* **The problem**:
When you reach the records below, repeat each one exactly as written.

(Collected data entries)
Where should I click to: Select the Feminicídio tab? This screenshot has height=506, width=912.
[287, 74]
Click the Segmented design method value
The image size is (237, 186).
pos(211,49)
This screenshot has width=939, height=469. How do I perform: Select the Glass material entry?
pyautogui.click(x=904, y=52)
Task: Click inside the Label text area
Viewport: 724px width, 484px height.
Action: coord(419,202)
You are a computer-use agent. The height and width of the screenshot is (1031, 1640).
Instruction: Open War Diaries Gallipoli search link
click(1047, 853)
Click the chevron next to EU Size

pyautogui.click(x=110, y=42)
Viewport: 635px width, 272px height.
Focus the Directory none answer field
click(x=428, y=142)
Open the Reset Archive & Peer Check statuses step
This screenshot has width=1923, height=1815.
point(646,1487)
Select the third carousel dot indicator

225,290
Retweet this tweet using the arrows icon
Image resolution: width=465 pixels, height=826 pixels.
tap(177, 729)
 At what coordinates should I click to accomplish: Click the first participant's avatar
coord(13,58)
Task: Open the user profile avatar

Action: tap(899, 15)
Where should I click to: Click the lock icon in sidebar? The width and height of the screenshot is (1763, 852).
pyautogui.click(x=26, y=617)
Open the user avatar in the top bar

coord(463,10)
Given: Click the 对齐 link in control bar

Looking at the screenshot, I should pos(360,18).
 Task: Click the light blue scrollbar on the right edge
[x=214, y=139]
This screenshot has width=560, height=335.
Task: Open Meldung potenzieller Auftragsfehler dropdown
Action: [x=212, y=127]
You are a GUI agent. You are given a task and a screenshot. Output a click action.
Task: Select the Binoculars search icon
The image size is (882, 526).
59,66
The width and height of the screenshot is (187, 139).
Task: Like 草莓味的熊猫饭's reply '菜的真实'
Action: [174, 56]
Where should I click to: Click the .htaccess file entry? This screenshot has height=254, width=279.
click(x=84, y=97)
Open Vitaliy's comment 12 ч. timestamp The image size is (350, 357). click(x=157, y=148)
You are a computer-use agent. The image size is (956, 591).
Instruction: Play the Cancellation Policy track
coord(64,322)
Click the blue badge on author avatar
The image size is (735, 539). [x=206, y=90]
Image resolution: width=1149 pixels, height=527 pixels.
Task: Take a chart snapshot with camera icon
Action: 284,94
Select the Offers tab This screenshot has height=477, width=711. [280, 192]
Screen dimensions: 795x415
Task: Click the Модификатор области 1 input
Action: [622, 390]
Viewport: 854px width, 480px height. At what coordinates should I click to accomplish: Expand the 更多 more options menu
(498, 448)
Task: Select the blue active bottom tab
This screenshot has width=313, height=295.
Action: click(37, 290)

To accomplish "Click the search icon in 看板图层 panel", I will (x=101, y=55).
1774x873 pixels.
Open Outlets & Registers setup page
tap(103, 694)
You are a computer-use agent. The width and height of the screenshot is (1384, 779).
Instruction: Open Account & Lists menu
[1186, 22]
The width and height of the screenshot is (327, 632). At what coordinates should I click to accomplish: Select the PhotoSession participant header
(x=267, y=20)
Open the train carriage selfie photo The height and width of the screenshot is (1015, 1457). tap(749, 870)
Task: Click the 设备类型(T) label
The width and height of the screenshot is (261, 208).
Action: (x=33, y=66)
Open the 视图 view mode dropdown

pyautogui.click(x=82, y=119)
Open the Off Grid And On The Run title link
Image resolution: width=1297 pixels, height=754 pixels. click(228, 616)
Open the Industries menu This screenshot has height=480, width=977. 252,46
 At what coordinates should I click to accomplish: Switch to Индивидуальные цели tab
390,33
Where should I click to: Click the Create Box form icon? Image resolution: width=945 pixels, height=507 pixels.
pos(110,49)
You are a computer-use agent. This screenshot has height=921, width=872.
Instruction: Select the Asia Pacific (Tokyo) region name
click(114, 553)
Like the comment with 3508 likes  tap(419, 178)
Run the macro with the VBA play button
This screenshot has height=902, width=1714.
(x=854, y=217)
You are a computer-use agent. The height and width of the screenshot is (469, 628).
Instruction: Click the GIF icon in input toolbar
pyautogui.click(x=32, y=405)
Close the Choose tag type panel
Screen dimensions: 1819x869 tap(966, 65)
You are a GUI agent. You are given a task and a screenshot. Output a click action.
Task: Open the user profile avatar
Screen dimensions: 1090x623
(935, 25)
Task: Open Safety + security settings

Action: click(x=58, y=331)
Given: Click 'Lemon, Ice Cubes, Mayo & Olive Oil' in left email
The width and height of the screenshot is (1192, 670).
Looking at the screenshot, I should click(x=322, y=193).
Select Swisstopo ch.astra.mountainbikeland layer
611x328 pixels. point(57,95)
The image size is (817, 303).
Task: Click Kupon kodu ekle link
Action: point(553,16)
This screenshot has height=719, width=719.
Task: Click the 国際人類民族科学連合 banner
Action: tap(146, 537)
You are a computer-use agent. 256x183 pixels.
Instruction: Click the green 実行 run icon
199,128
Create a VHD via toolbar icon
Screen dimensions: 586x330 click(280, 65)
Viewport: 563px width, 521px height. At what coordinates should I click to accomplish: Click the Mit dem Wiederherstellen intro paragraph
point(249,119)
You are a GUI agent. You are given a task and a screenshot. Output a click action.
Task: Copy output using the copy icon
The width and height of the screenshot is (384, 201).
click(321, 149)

* **Answer space**:
Where should I click to: Select the Feminicídio tab? This screenshot has height=506, width=912.
[287, 74]
Click the Segmented design method value
The image size is (237, 186).
pos(211,49)
This screenshot has width=939, height=469. How do I perform: Select the Glass material entry?
pyautogui.click(x=904, y=52)
Task: Click inside the Label text area
Viewport: 724px width, 484px height.
Action: coord(419,202)
You are a computer-use agent. The height and width of the screenshot is (1031, 1640).
Instruction: Open War Diaries Gallipoli search link
click(1047, 853)
Click the chevron next to EU Size

pyautogui.click(x=110, y=42)
Viewport: 635px width, 272px height.
Focus the Directory none answer field
click(x=428, y=142)
Open the Reset Archive & Peer Check statuses step
This screenshot has width=1923, height=1815.
point(646,1487)
Select the third carousel dot indicator

225,290
Retweet this tweet using the arrows icon
Image resolution: width=465 pixels, height=826 pixels.
tap(177, 729)
 At what coordinates should I click to accomplish: Click the first participant's avatar
coord(13,58)
Task: Open the user profile avatar

Action: tap(899, 15)
Where should I click to: Click the lock icon in sidebar? The width and height of the screenshot is (1763, 852).
pyautogui.click(x=26, y=617)
Open the user avatar in the top bar

coord(463,10)
Given: Click the 对齐 link in control bar

Looking at the screenshot, I should pos(360,18).
 Task: Click the light blue scrollbar on the right edge
[x=214, y=139]
This screenshot has width=560, height=335.
Task: Open Meldung potenzieller Auftragsfehler dropdown
Action: [x=212, y=127]
You are a GUI agent. You are given a task and a screenshot. Output a click action.
Task: Select the Binoculars search icon
The image size is (882, 526).
59,66
The width and height of the screenshot is (187, 139).
Task: Like 草莓味的熊猫饭's reply '菜的真实'
Action: [174, 56]
Where should I click to: Click the .htaccess file entry? This screenshot has height=254, width=279.
click(x=84, y=97)
Open Vitaliy's comment 12 ч. timestamp The image size is (350, 357). click(x=157, y=148)
You are a computer-use agent. The image size is (956, 591).
Instruction: Play the Cancellation Policy track
coord(64,322)
Click the blue badge on author avatar
The image size is (735, 539). [x=206, y=90]
Image resolution: width=1149 pixels, height=527 pixels.
Task: Take a chart snapshot with camera icon
Action: 284,94
Select the Offers tab This screenshot has height=477, width=711. [280, 192]
Screen dimensions: 795x415
Task: Click the Модификатор области 1 input
Action: [622, 390]
Viewport: 854px width, 480px height. At what coordinates should I click to accomplish: Expand the 更多 more options menu
(498, 448)
Task: Select the blue active bottom tab
This screenshot has width=313, height=295.
Action: click(37, 290)

To accomplish "Click the search icon in 看板图层 panel", I will (x=101, y=55).
1774x873 pixels.
Open Outlets & Registers setup page
tap(103, 694)
You are a computer-use agent. The width and height of the screenshot is (1384, 779).
Instruction: Open Account & Lists menu
[1186, 22]
The width and height of the screenshot is (327, 632). At what coordinates should I click to accomplish: Select the PhotoSession participant header
(x=267, y=20)
Open the train carriage selfie photo The height and width of the screenshot is (1015, 1457). tap(749, 870)
Task: Click the 设备类型(T) label
The width and height of the screenshot is (261, 208).
Action: (x=33, y=66)
Open the 视图 view mode dropdown

pyautogui.click(x=82, y=119)
Open the Off Grid And On The Run title link
Image resolution: width=1297 pixels, height=754 pixels. click(228, 616)
Open the Industries menu This screenshot has height=480, width=977. 252,46
 At what coordinates should I click to accomplish: Switch to Индивидуальные цели tab
390,33
Where should I click to: Click the Create Box form icon? Image resolution: width=945 pixels, height=507 pixels.
pos(110,49)
You are a computer-use agent. This screenshot has height=921, width=872.
Instruction: Select the Asia Pacific (Tokyo) region name
click(114, 553)
Like the comment with 3508 likes  tap(419, 178)
Run the macro with the VBA play button
This screenshot has height=902, width=1714.
(x=854, y=217)
You are a computer-use agent. The height and width of the screenshot is (469, 628).
Instruction: Click the GIF icon in input toolbar
pyautogui.click(x=32, y=405)
Close the Choose tag type panel
Screen dimensions: 1819x869 tap(966, 65)
You are a GUI agent. You are given a task and a screenshot. Output a click action.
Task: Open the user profile avatar
Screen dimensions: 1090x623
(935, 25)
Task: Open Safety + security settings

Action: click(x=58, y=331)
Given: Click 'Lemon, Ice Cubes, Mayo & Olive Oil' in left email
The width and height of the screenshot is (1192, 670).
Looking at the screenshot, I should click(x=322, y=193).
Select Swisstopo ch.astra.mountainbikeland layer
611x328 pixels. point(57,95)
The image size is (817, 303).
Task: Click Kupon kodu ekle link
Action: point(553,16)
This screenshot has height=719, width=719.
Task: Click the 国際人類民族科学連合 banner
Action: tap(146, 537)
You are a computer-use agent. 256x183 pixels.
Instruction: Click the green 実行 run icon
199,128
Create a VHD via toolbar icon
Screen dimensions: 586x330 click(280, 65)
Viewport: 563px width, 521px height. At what coordinates should I click to accomplish: Click the Mit dem Wiederherstellen intro paragraph
point(249,119)
You are a GUI agent. You are given a task and a screenshot. Output a click action.
Task: Copy output using the copy icon
The width and height of the screenshot is (384, 201).
click(321, 149)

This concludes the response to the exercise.